Only the lines from the one that includes "The width and" through the last line below belong in the reply, copied exactly and without pictures.

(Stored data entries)

Content starts

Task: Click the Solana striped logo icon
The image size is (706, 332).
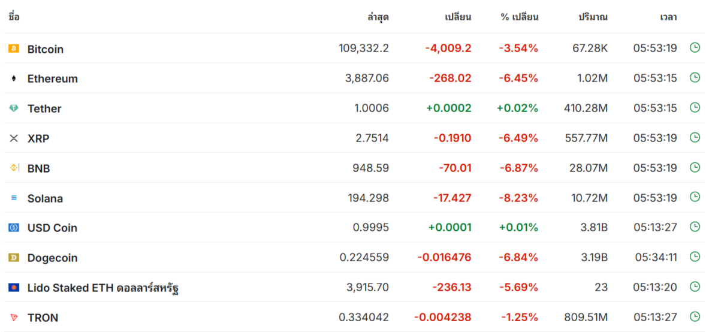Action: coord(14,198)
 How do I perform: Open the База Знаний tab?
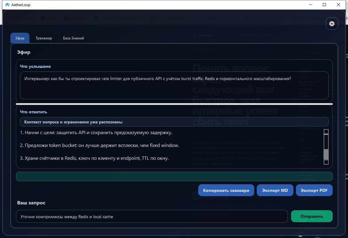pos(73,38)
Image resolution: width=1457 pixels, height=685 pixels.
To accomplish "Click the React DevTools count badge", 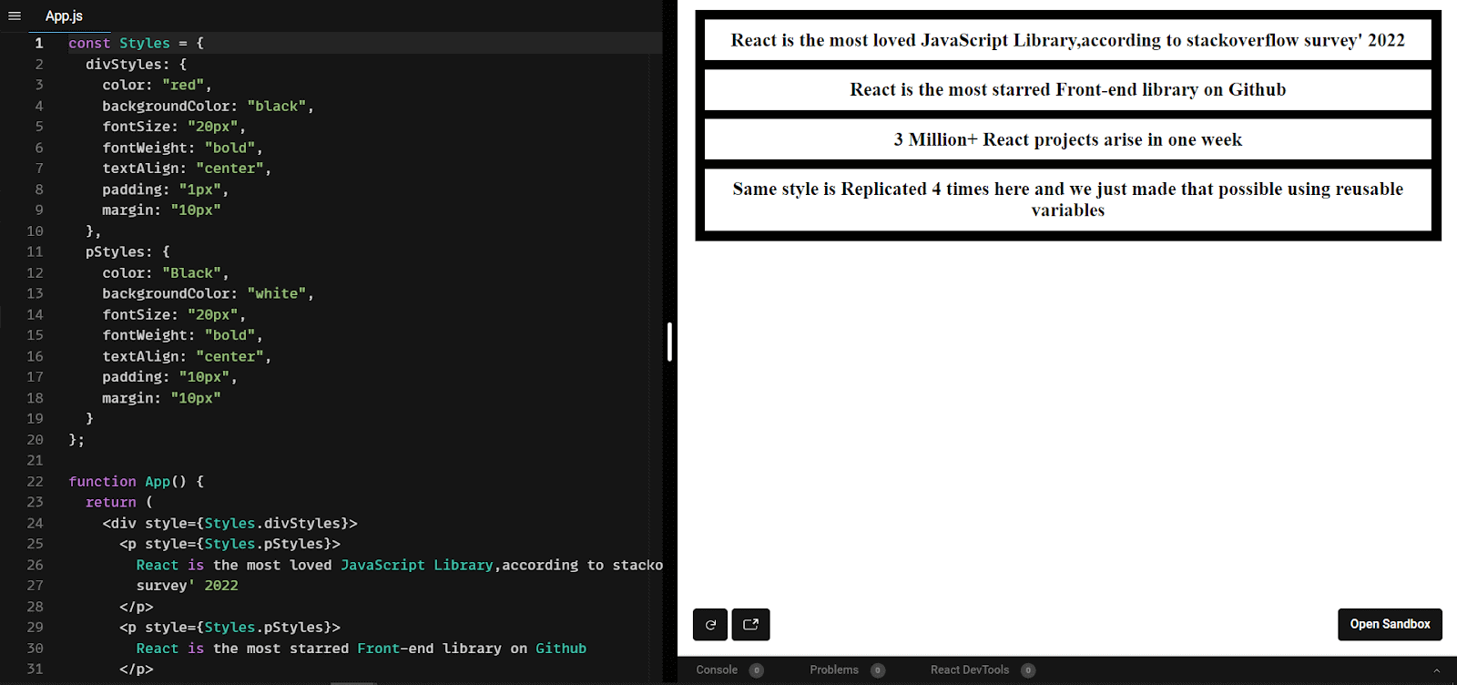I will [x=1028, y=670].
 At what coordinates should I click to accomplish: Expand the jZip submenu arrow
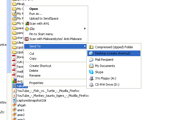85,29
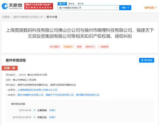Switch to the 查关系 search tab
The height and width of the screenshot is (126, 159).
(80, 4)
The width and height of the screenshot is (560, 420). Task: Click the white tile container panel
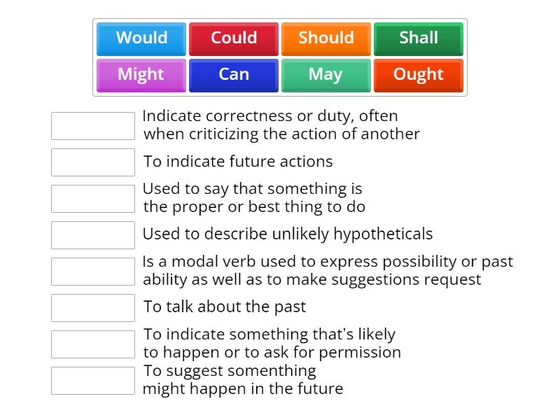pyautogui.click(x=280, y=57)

Content ends

• Reply to the task:
The width and height of the screenshot is (560, 420). Task: Click the white tile container panel
pyautogui.click(x=280, y=57)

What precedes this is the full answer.